Gli elefanti sono classificati alla stessa posizione dei delfini per quanto riguarda la risoluzione di problemi pratici. Dal punto di vista emotivo, invece, hanno un ippocampo decisamente più grosso di quello di primati e cetacei: nell’elefante, l’ippocampo occupa circa lo 0,7% della struttura centrale del cervello, contro lo 0,5% degli esseri umani, e percentuali inferiori allo 0,1% per delfini e balene.

L’ippocampo è collegato all’emozione scatenata da alcuni tipi di memoria, come quella spaziale: pare infatti che gli elefanti soffrano di flash-back psicologici, e di un disturbo equivalente allo stress post-traumatico.

La complessità del cervello degli elefanti ha portato alla creazione di vere e proprie società, con legami che vanno ben oltre la semplice utilità pratica. Ci sono evidenti episodi di condivisione del dolore tra individui dello stesso branco, o di compassione e aiuto nei confronti di un elemento più debole. Non lo fanno perchè il branco risulterebbe menomato di un individuo forte e utile, non solo per quello: lo fanno perchè sono empatici, riescono a percepire il dolore di un compagno e a comprenderne le ragioni.
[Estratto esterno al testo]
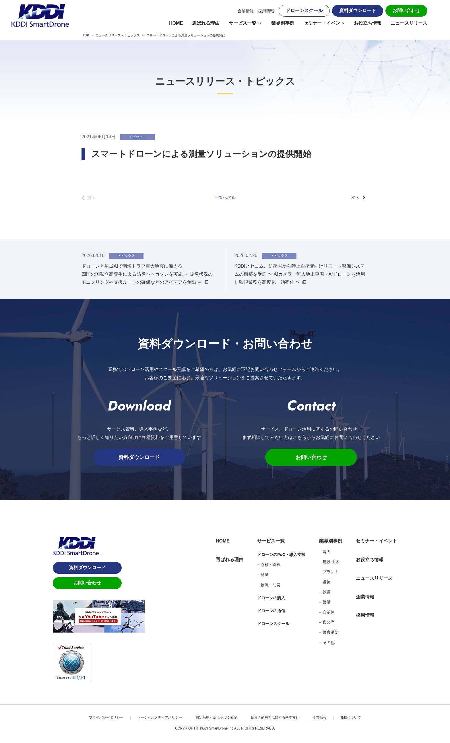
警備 (327, 602)
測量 (265, 574)
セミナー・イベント (324, 23)
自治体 (329, 612)
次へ (355, 197)
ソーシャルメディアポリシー (159, 717)
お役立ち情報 (367, 23)
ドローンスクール (304, 10)
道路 (327, 582)
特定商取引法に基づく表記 (216, 717)
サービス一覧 (242, 23)
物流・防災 (271, 585)
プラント (331, 571)
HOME (176, 23)
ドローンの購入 (271, 598)
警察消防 (331, 632)
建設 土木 (331, 561)
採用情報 (266, 11)
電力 (327, 551)
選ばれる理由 (206, 23)
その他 (329, 642)
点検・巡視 (271, 564)
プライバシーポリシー (106, 717)
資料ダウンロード (357, 10)
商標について (350, 717)
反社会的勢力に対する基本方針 (275, 717)
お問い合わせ (406, 10)
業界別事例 (282, 23)
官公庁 (329, 622)
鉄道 (327, 592)
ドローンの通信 (271, 610)
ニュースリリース (409, 23)
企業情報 (246, 11)
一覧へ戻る (225, 197)
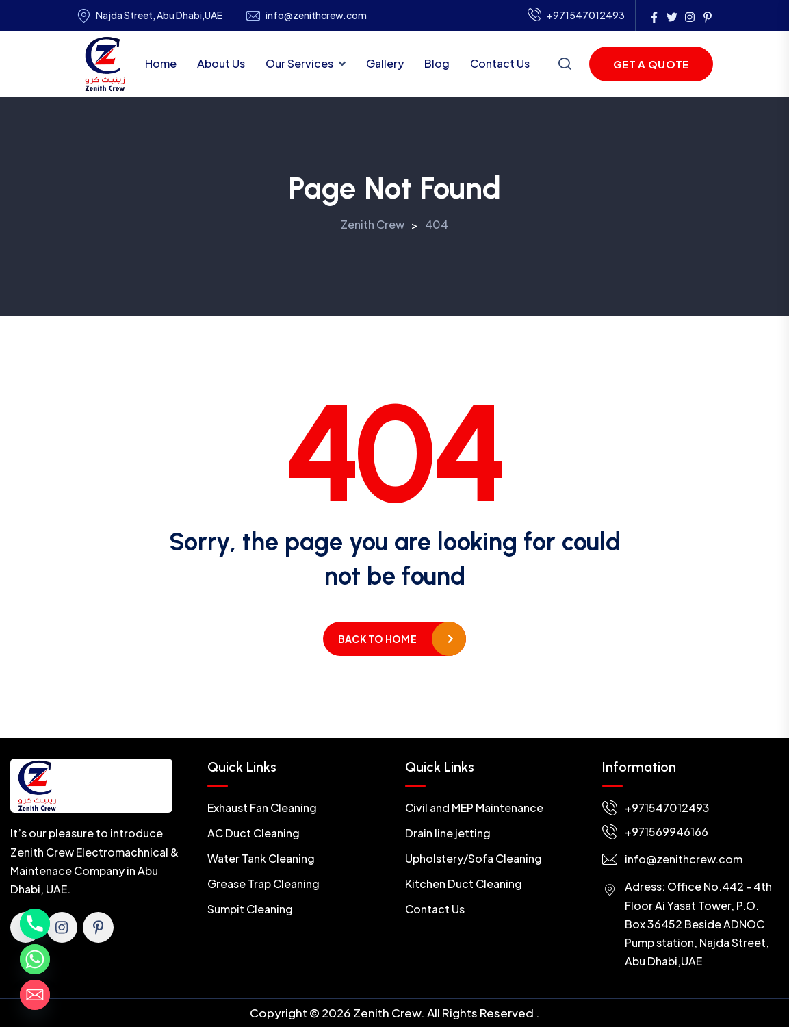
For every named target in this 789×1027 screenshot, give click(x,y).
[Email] (35, 995)
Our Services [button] (299, 63)
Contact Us (500, 63)
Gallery (385, 63)
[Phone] (35, 924)
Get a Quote (650, 64)
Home (161, 63)
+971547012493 (576, 16)
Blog (437, 63)
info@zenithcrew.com (316, 15)
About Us (221, 63)
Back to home (377, 639)
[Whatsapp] (35, 959)
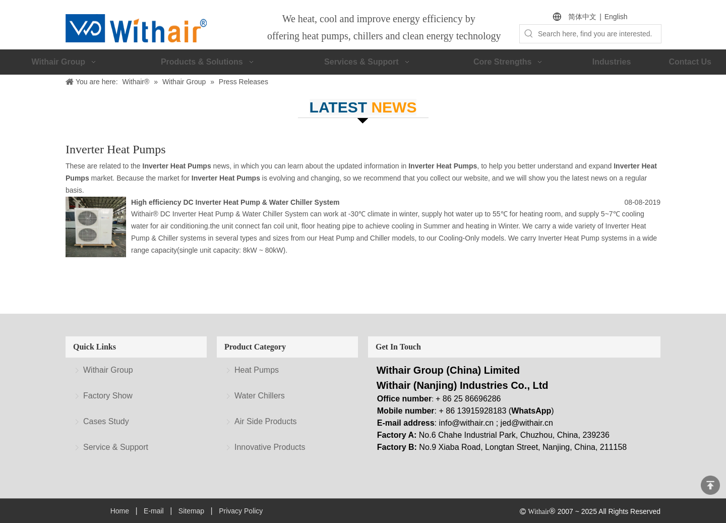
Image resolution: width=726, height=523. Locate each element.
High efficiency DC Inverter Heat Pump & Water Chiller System (235, 202)
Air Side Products (265, 421)
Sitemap (191, 511)
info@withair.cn (466, 423)
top (710, 485)
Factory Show (108, 395)
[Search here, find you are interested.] (599, 34)
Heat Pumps (256, 370)
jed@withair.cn (527, 423)
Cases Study (106, 421)
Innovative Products (270, 447)
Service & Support (115, 447)
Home (119, 511)
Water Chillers (259, 395)
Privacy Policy (241, 511)
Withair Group (108, 370)
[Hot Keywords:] (529, 34)
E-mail (154, 511)
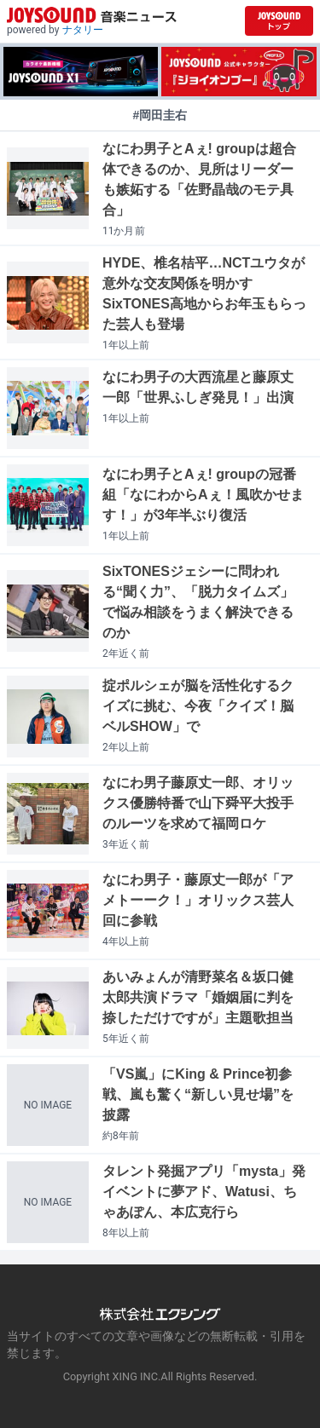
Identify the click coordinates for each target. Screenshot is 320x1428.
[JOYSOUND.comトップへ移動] (279, 21)
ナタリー (82, 30)
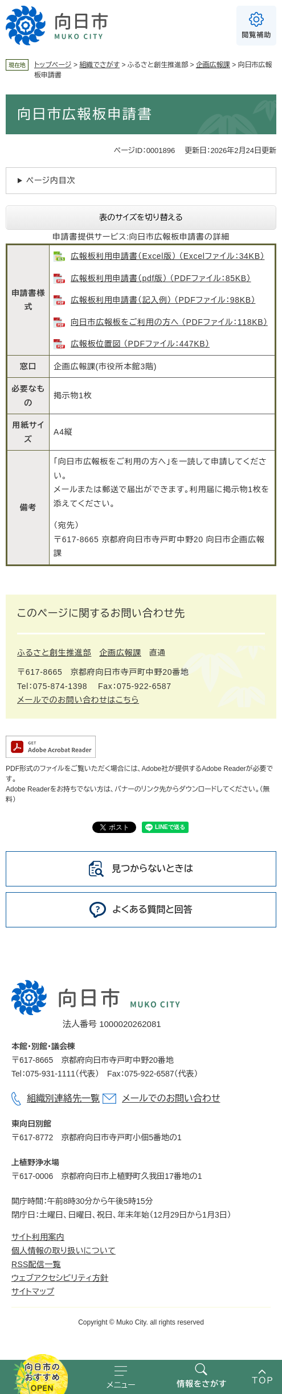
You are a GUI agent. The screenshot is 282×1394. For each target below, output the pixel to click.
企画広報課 (213, 65)
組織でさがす (99, 65)
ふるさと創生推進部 (54, 652)
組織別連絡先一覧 (63, 1098)
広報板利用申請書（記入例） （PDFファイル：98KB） (163, 299)
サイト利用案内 (37, 1237)
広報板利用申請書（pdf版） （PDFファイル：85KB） (161, 278)
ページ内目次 (50, 180)
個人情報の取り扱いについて (63, 1250)
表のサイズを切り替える (141, 217)
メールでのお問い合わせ (171, 1098)
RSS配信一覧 (36, 1264)
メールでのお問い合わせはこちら (78, 699)
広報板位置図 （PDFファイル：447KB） (140, 343)
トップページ (53, 65)
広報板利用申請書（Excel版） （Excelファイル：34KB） (167, 256)
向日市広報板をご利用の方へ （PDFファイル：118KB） (169, 322)
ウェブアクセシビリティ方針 (59, 1277)
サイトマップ (32, 1291)
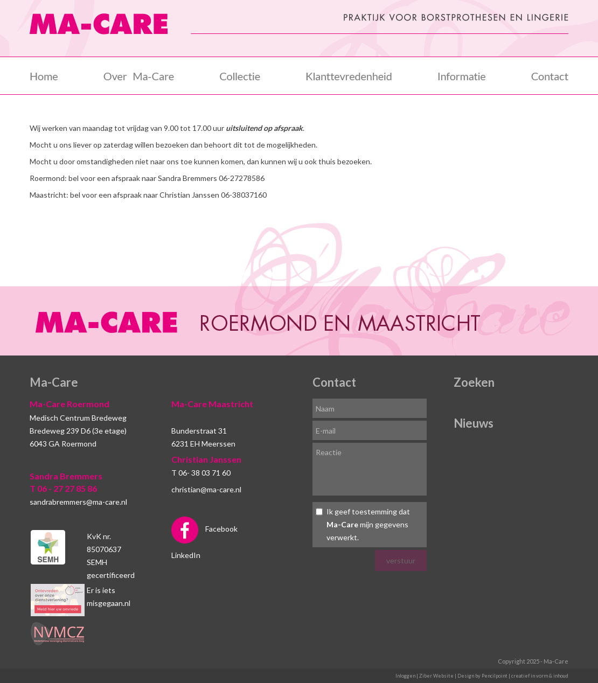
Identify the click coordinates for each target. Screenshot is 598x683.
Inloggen (405, 676)
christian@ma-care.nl (206, 489)
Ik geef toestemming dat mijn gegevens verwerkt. (368, 524)
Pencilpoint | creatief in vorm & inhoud (525, 676)
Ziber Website (436, 676)
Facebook (204, 528)
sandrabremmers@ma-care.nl (78, 501)
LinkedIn (185, 555)
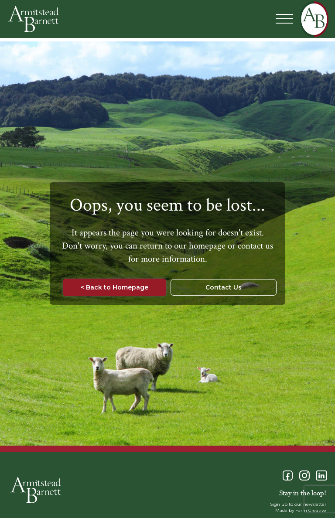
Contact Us (223, 287)
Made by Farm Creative (300, 510)
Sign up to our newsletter (298, 504)
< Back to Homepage (114, 287)
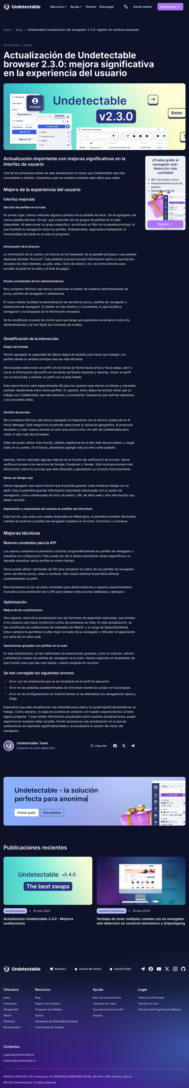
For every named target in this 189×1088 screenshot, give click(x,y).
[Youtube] (159, 969)
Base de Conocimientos (107, 997)
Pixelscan (9, 1021)
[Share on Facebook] (115, 745)
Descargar (106, 7)
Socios (39, 1015)
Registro (165, 224)
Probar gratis (27, 812)
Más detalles (52, 812)
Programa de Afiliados (48, 1009)
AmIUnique (10, 1003)
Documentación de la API (108, 1009)
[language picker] (126, 6)
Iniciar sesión (142, 7)
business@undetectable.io (19, 1060)
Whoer (7, 1015)
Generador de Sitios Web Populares (56, 1021)
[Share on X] (124, 745)
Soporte (97, 1015)
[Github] (183, 969)
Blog (19, 29)
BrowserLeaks (12, 1027)
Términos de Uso (148, 1003)
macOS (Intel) (120, 968)
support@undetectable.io (19, 1054)
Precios (91, 7)
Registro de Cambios (47, 1003)
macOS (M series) (88, 968)
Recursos (58, 7)
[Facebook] (151, 969)
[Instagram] (175, 969)
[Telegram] (142, 969)
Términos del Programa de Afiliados (159, 1009)
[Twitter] (167, 969)
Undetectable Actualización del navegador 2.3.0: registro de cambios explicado (83, 29)
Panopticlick (11, 1009)
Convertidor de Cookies (49, 1027)
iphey (7, 997)
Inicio (7, 29)
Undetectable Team (32, 743)
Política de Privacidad (151, 997)
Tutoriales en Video (104, 1003)
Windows (58, 968)
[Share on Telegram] (132, 745)
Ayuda (76, 7)
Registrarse (170, 7)
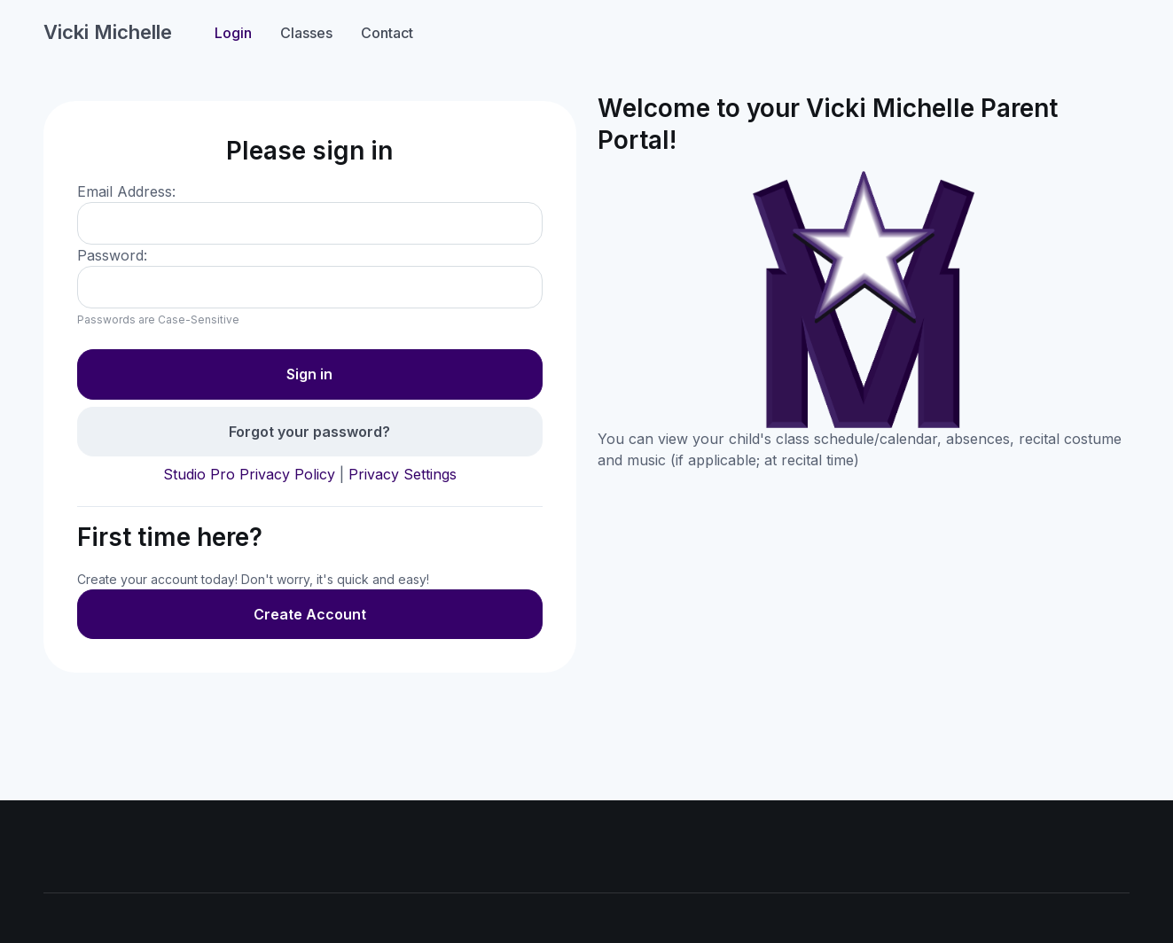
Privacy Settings (402, 474)
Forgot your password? (309, 431)
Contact (387, 33)
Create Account (310, 614)
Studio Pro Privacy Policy (249, 474)
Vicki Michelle (107, 31)
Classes (306, 33)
C’è poi una forte componente altruistica in ogni elefante. Anche se si trova a dover aiutare altre specie, uomo incluso. Ci fu un caso in cui un elefante indiano ammaestrato, il cui compito era quello di infilare pali di legno in alcune buche, si fermò non appena si rese conto che all’interno di una buca stava dormendo un cane, e non proseguì il suo lavoro fino a quando il cane non decise di lasciare il nascondiglio.

Un caso straordinario è quello documentato da Joyce Poole, dell’ Amboseli Elephant Research Project in Kenya, in cui un uomo, Colin Francombe, venne attaccato da una femmina di elefante per essersi avvicinato troppo alla famiglia. La femmina lo scaraventò a terra e gli ruppe una gamba.
A sera, quando il gruppo di ricerca riuscì a trovare Francombe, l’elefantessa, rimasta di fianco all’uomo, cercò di caricare i soccorritori, ma venne messa in fuga da alcuni colpi di fucile. Francombe raccontò che non appena l’elefante si rese conto di avergli rotto la gamba, lo aiutò con la proboscide e lo fece spostare sotto l’ombra di un albero, sorvegliandolo tutto il giorno e toccandolo gentilmente con la proboscide.

Veniamo ad uno degli aspetti più affascinanti degli elefanti: i rituali di morte. Gli elefanti sono infatti l’unica specie nota, eccetto Homo sapiens e Neanderthal, che ha sviluppato un rituale per la morte.
Non solo dedicano attenzioni ad individui del proprio branco, ma si fermano ogni volta che incontrano ossa di altri elefanti, anche se provenienti da famiglie diverse. Visitano continuamente tombe di elefanti con i quali non hanno avuto legami, e vengono in aiuto di individui che soffrono.